===== Records supplied =====
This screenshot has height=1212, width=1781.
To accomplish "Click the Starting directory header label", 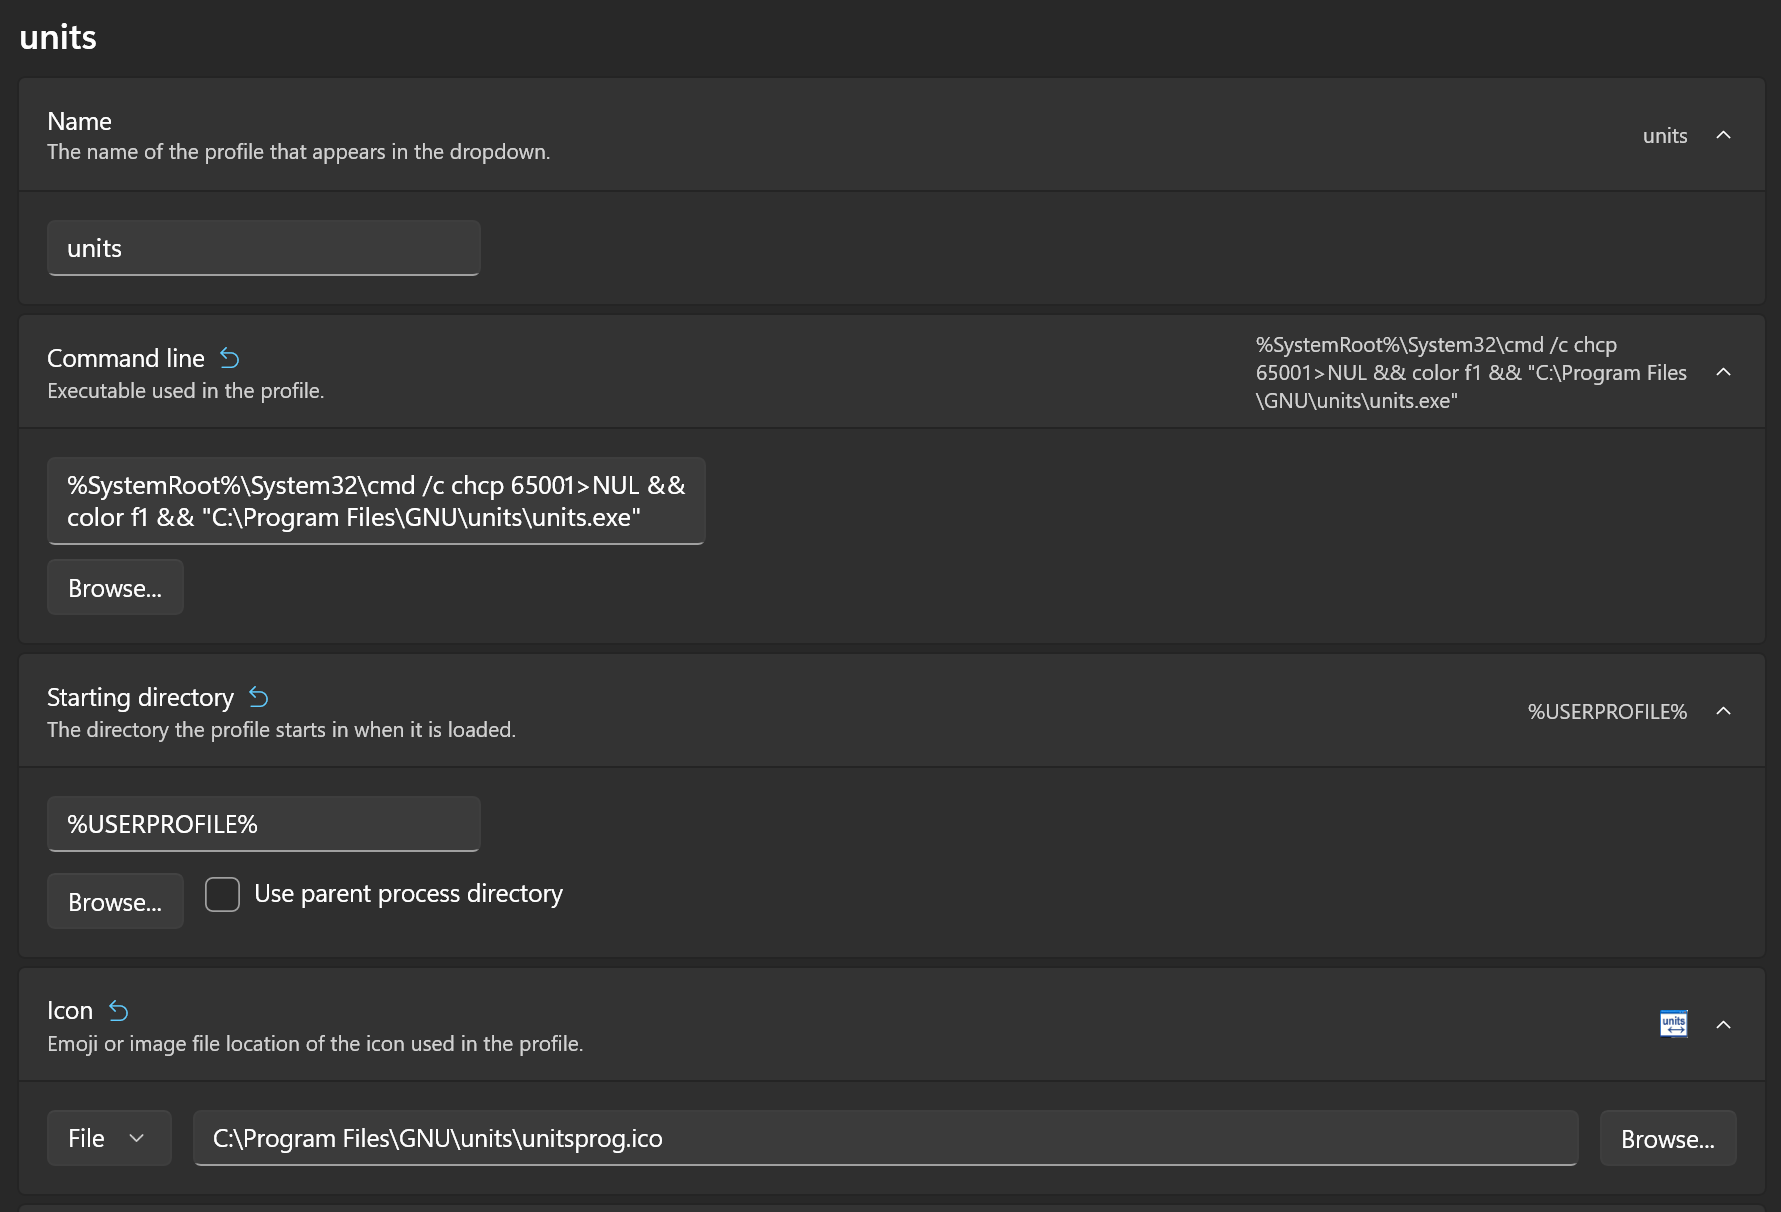I will pos(140,698).
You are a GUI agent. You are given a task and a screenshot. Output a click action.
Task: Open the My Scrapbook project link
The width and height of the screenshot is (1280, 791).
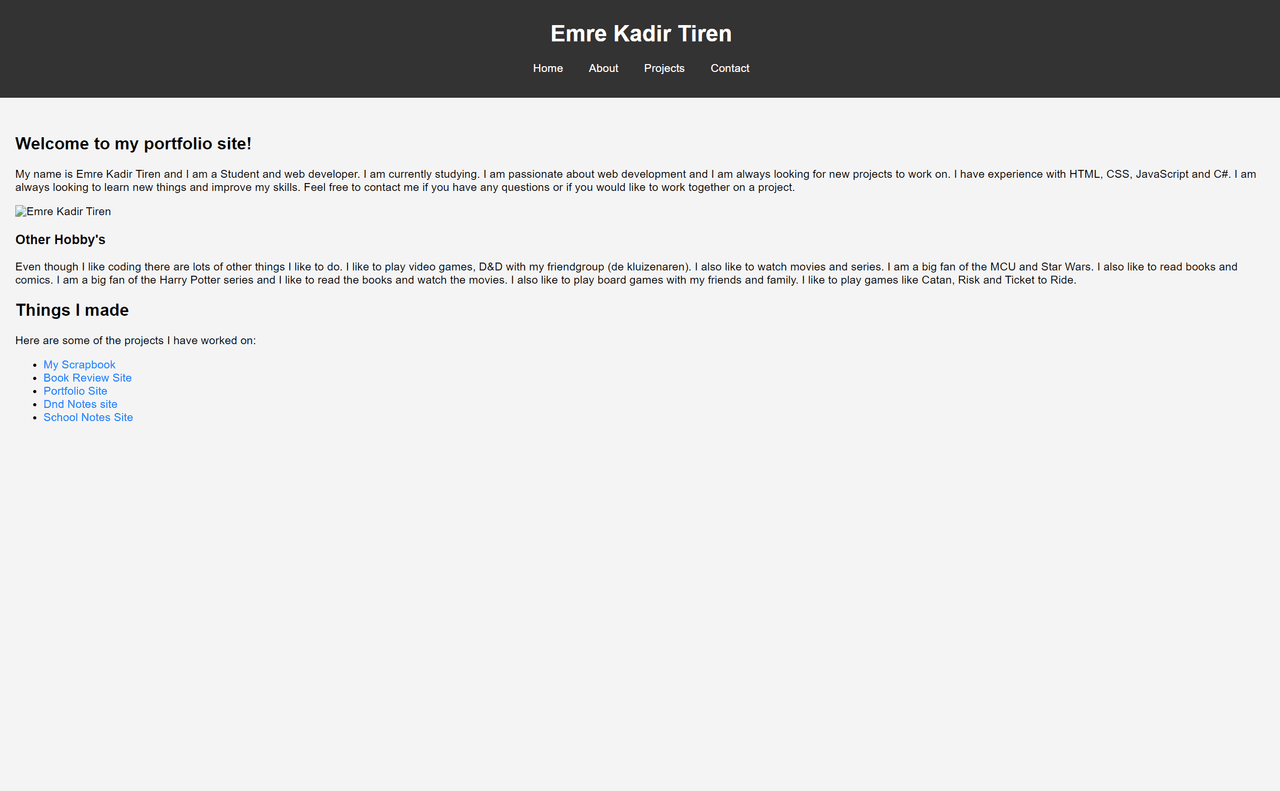pos(79,365)
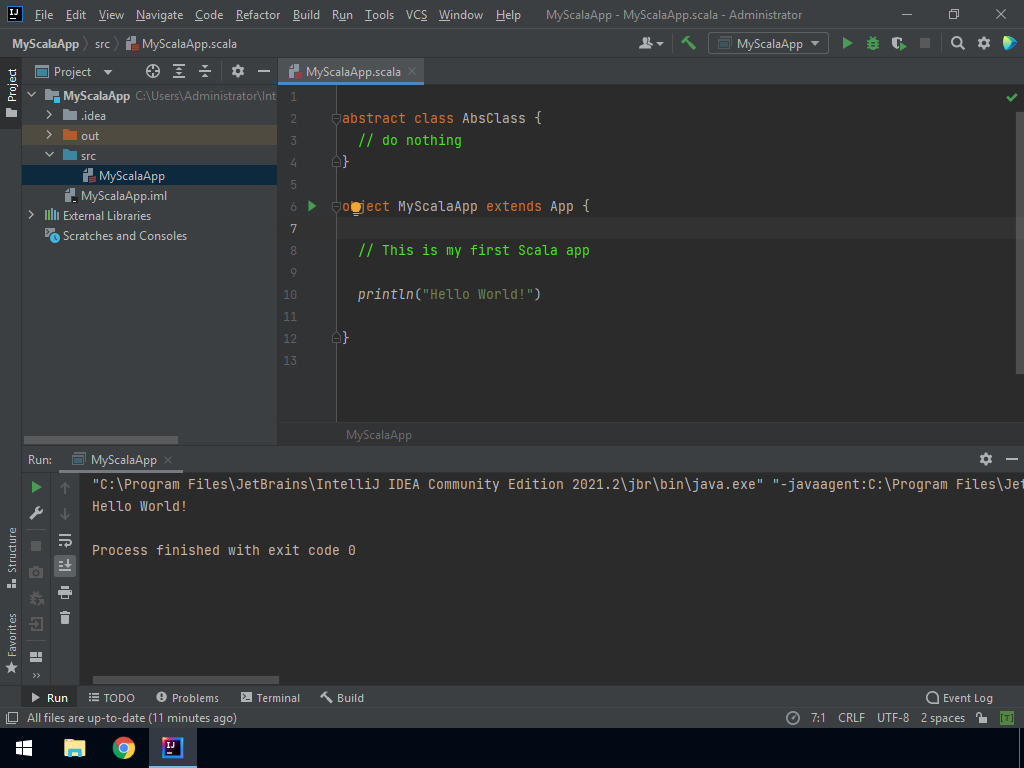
=====
- Your task
Write out exactly the stretch of lines that begins with the line containing "Task: Open the My Scrapbook project link" and ends with the last line of the records above, leaving out the pictures.

- Exercise result
Task: Open the My Scrapbook project link
The width and height of the screenshot is (1280, 791).
pos(79,365)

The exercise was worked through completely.